■ EXERCISE MATERIALS:
************

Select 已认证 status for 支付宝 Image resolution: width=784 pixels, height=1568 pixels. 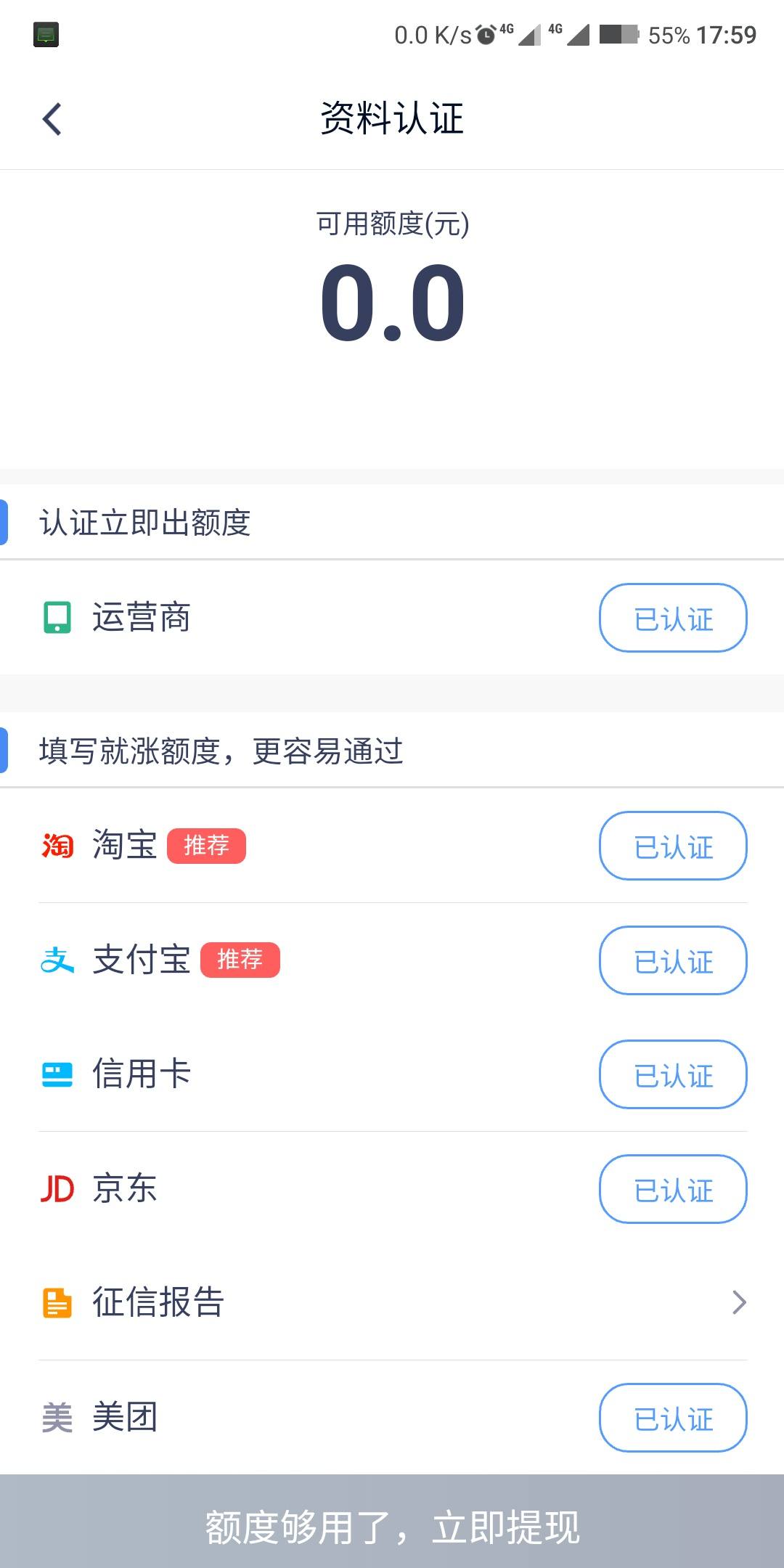[x=673, y=960]
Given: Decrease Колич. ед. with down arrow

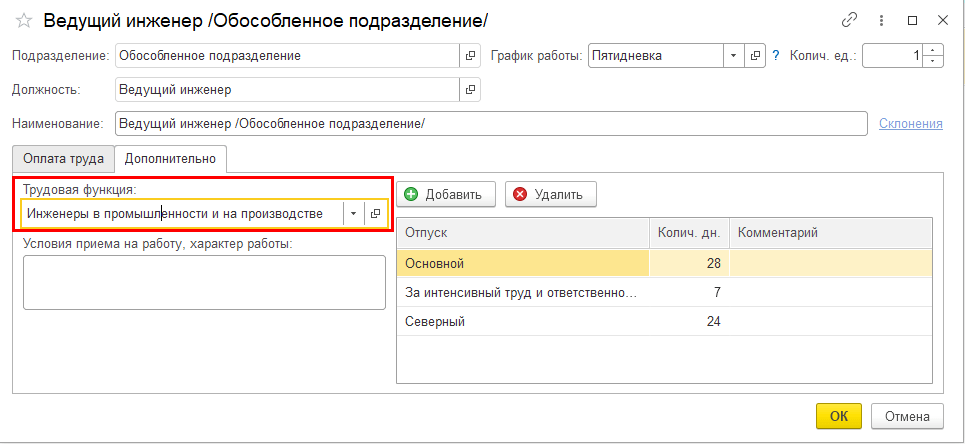Looking at the screenshot, I should click(933, 61).
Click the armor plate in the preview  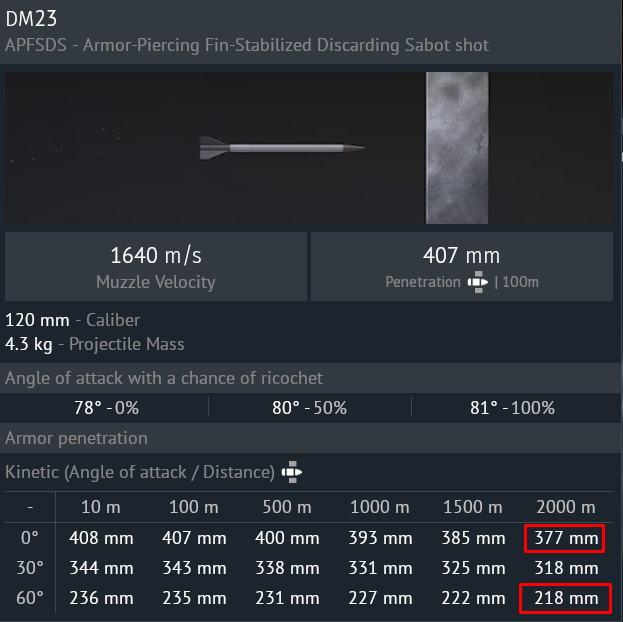click(x=456, y=147)
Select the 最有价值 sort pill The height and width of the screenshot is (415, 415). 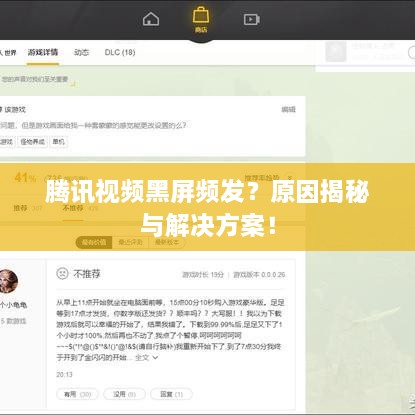94,242
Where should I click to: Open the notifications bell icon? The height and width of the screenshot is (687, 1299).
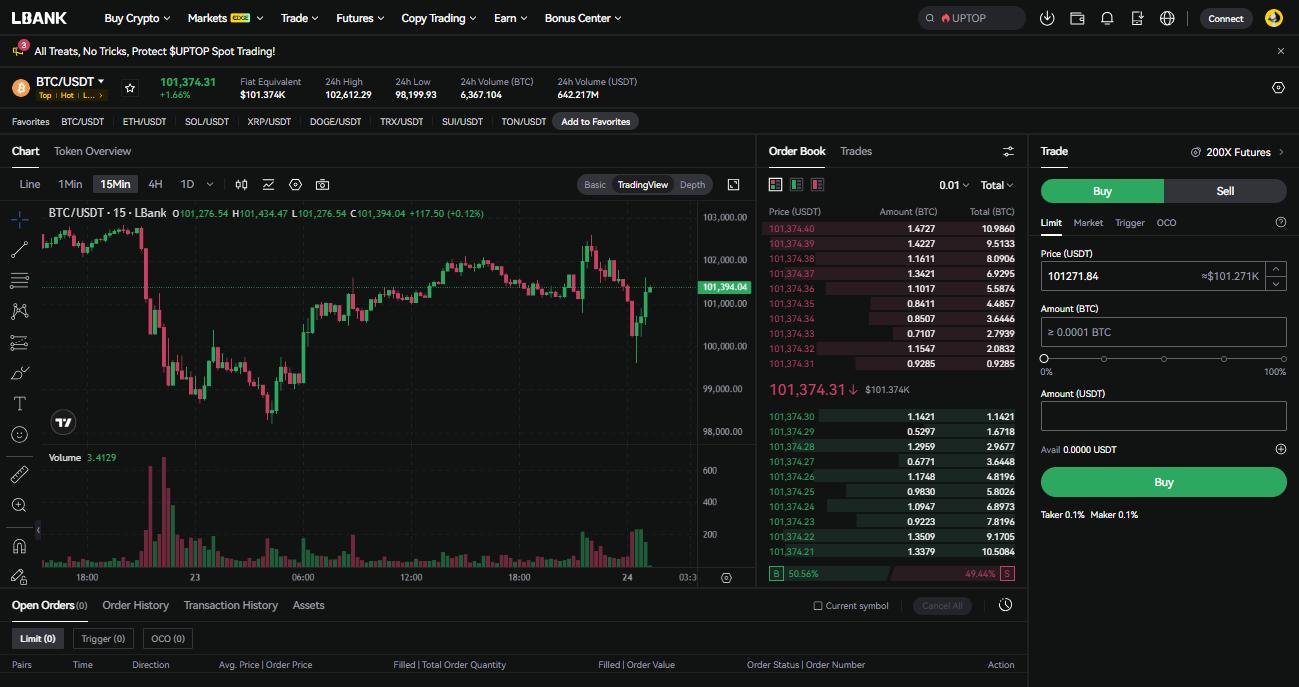pos(1106,17)
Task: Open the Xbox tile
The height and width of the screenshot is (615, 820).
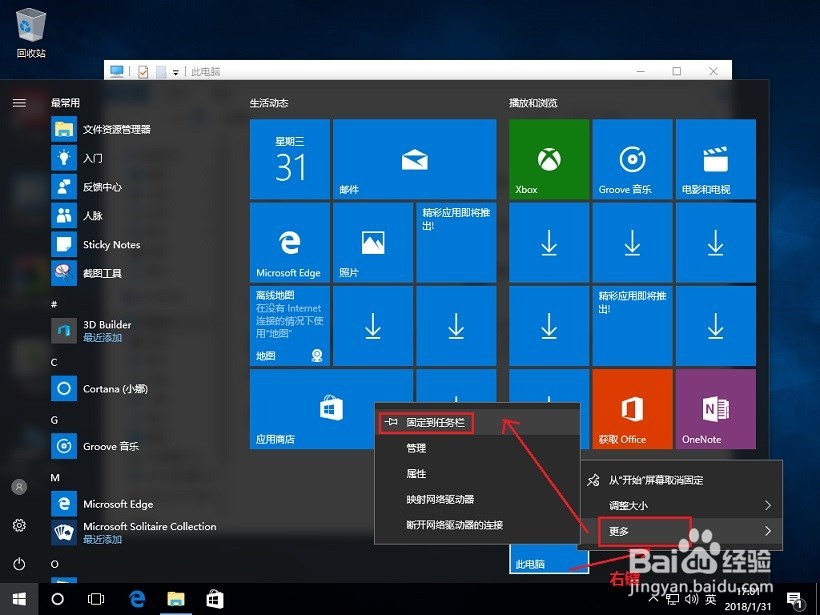Action: click(x=548, y=158)
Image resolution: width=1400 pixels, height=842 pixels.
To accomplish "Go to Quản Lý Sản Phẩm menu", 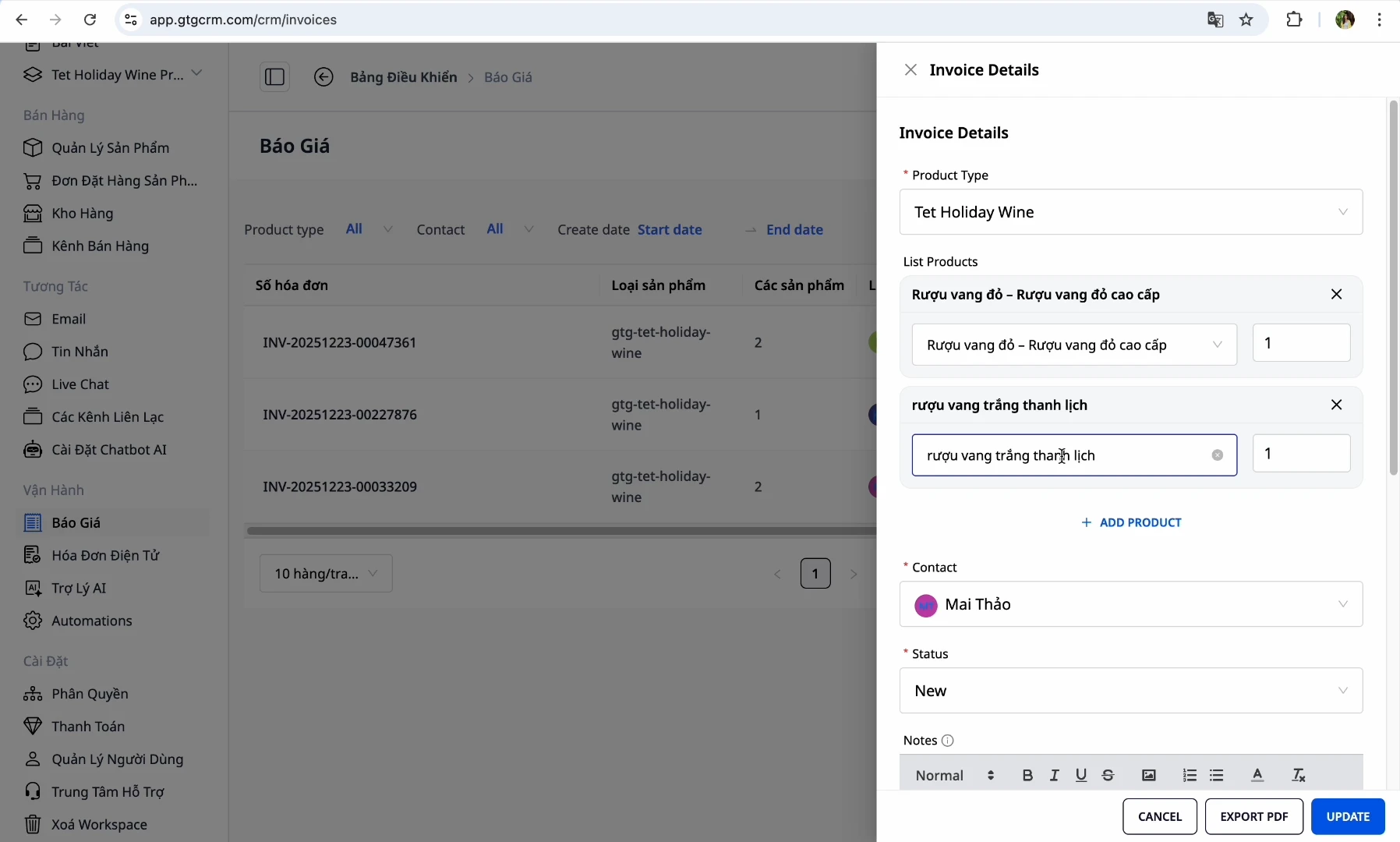I will click(x=110, y=147).
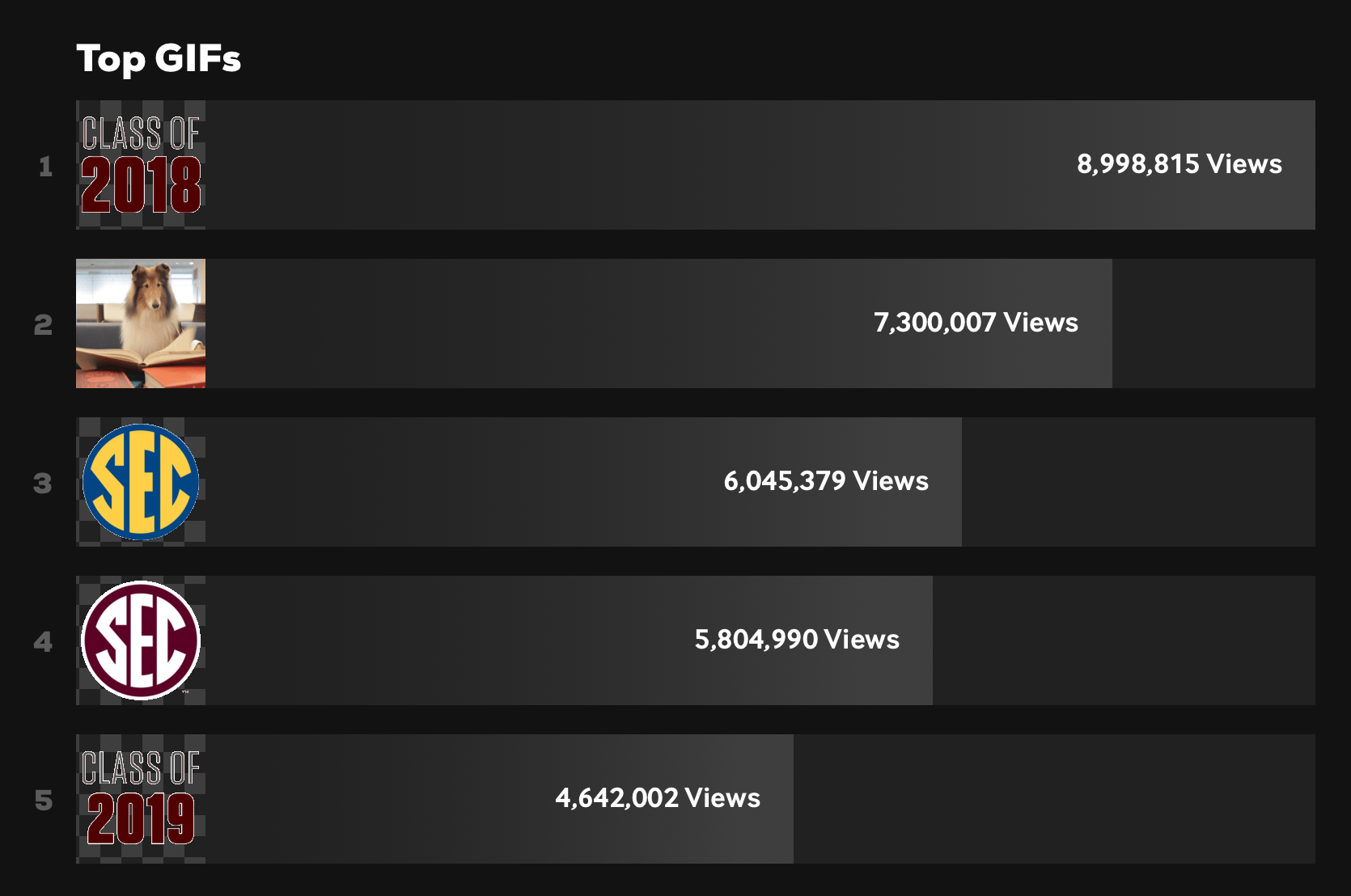Viewport: 1351px width, 896px height.
Task: Click the unfilled end of fourth-ranked bar
Action: tap(1124, 640)
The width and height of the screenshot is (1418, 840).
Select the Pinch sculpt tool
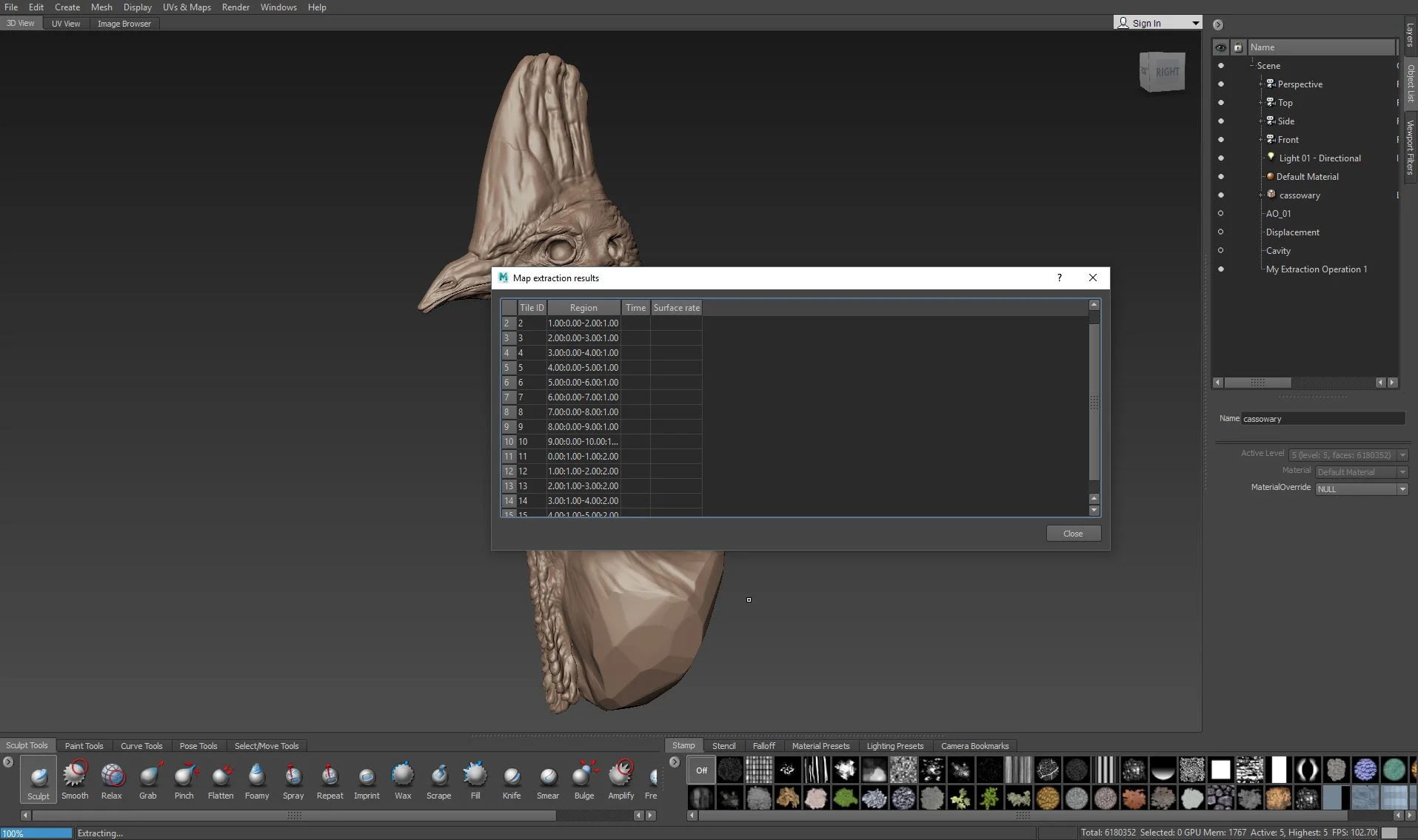pos(184,780)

************

Rewrite the lines from the one containing "Where should I" through the one containing "Action: click(x=548, y=158)", requests included, adding 68 to every coordinate in the answers and leaving out the pictures.

■ EXERCISE SOLUTION:
Where should I click to: Open the notifications bell icon? The height and width of the screenshot is (687, 1299).
pos(1174,85)
Task: Open the Xbox tile
The height and width of the screenshot is (615, 820).
Action: click(x=616, y=226)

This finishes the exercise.